Supplied passage:
Piotr Reiss (; born 20 June 1972) is a Polish former professional footballer who played as a striker. He is widely regarded as a Lech Poznań all-time favourite and achieved legendary status among fans, having captained them for many years and being an ardent fan of the club himself.

Club career

Born in Poznań, Reiss is one of Lech Poznań's most notable players ever. He had a spell in German clubs but he claimed that it was so that he could help out Lech Poznań financially through the transfer fee they received for him, as at the time the club was struggling financially.

He captained Lech for many years after he returned from Germany, becoming one of Ekstraklasa's most renowned and best players.

Towards the end of his career, wanting to stay in his hometown, he went to play for Poznań's second professional team, I liga side Warta, scoring 35 goals, before returning to Lech in order to enjoy a farewell season with his favourite club in 2012. On 21 April 2013, at the age of 40 years and 305 days, he became the oldest recorded goalscorer in Ekstraklasa's history after scoring in a 3–1 home win against Zagłębie Lubin. He retired at the end of the season, with a total of 109 goals in Polish top division.

Data extract:
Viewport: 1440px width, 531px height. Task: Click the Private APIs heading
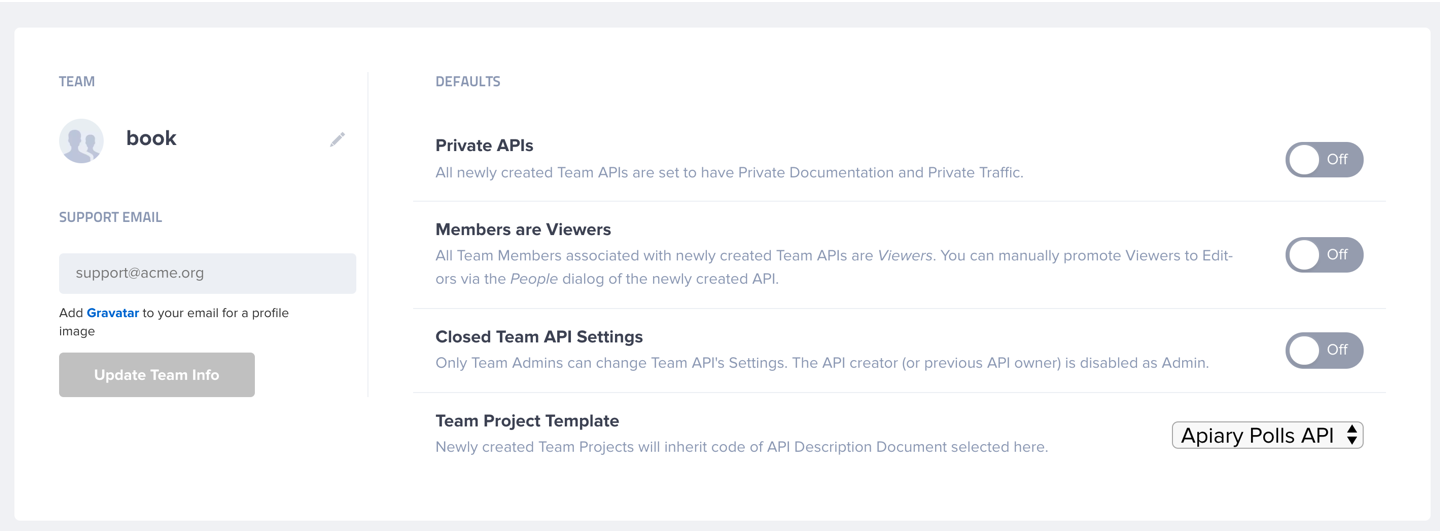pyautogui.click(x=485, y=146)
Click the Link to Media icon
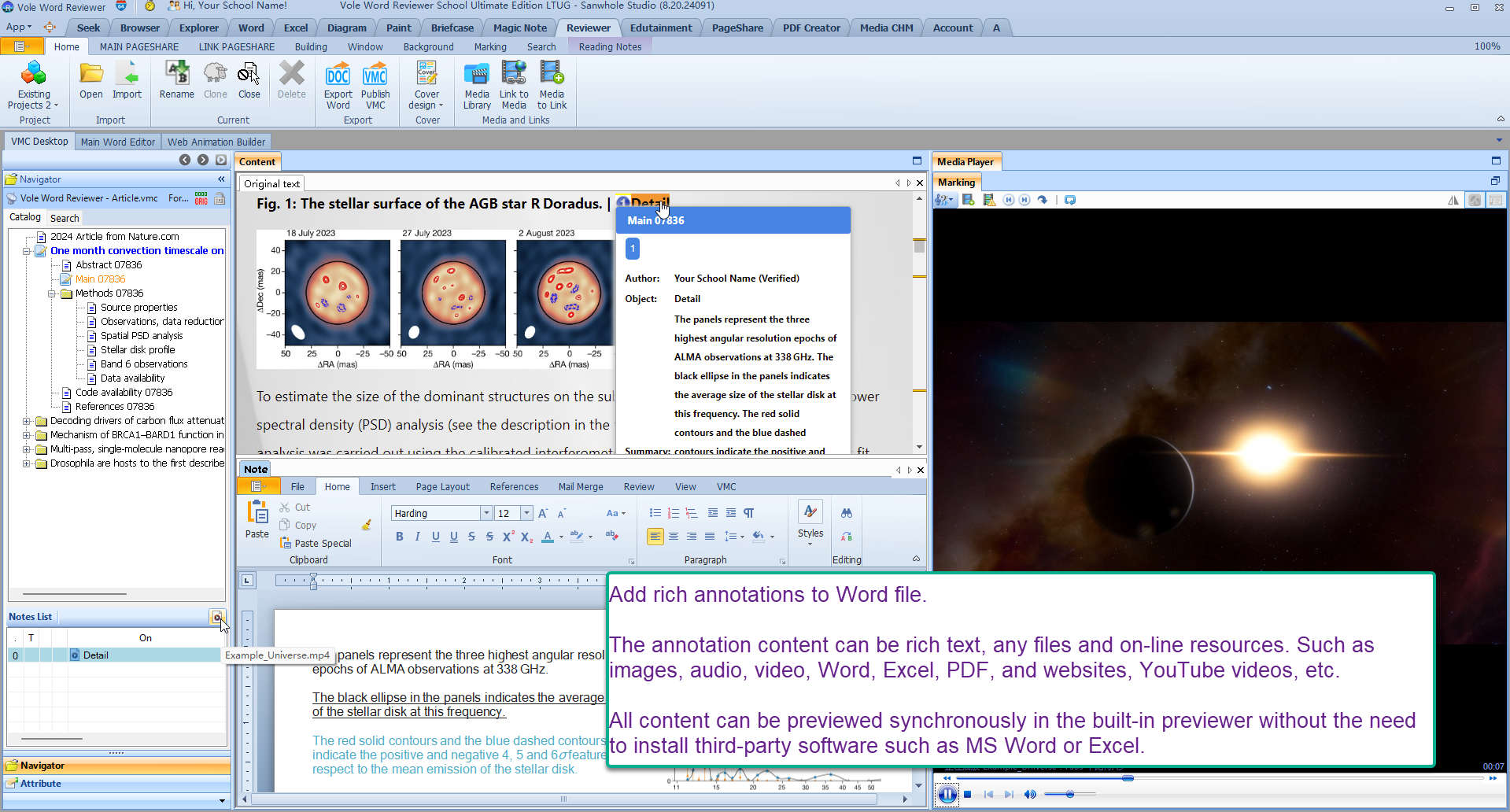 point(514,85)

Exercise: In the Piotr Reiss passage, against which team did he score to become the oldest recorded goalscorer in Ekstraklasa's history?

Exercise output: Zagłębie Lubin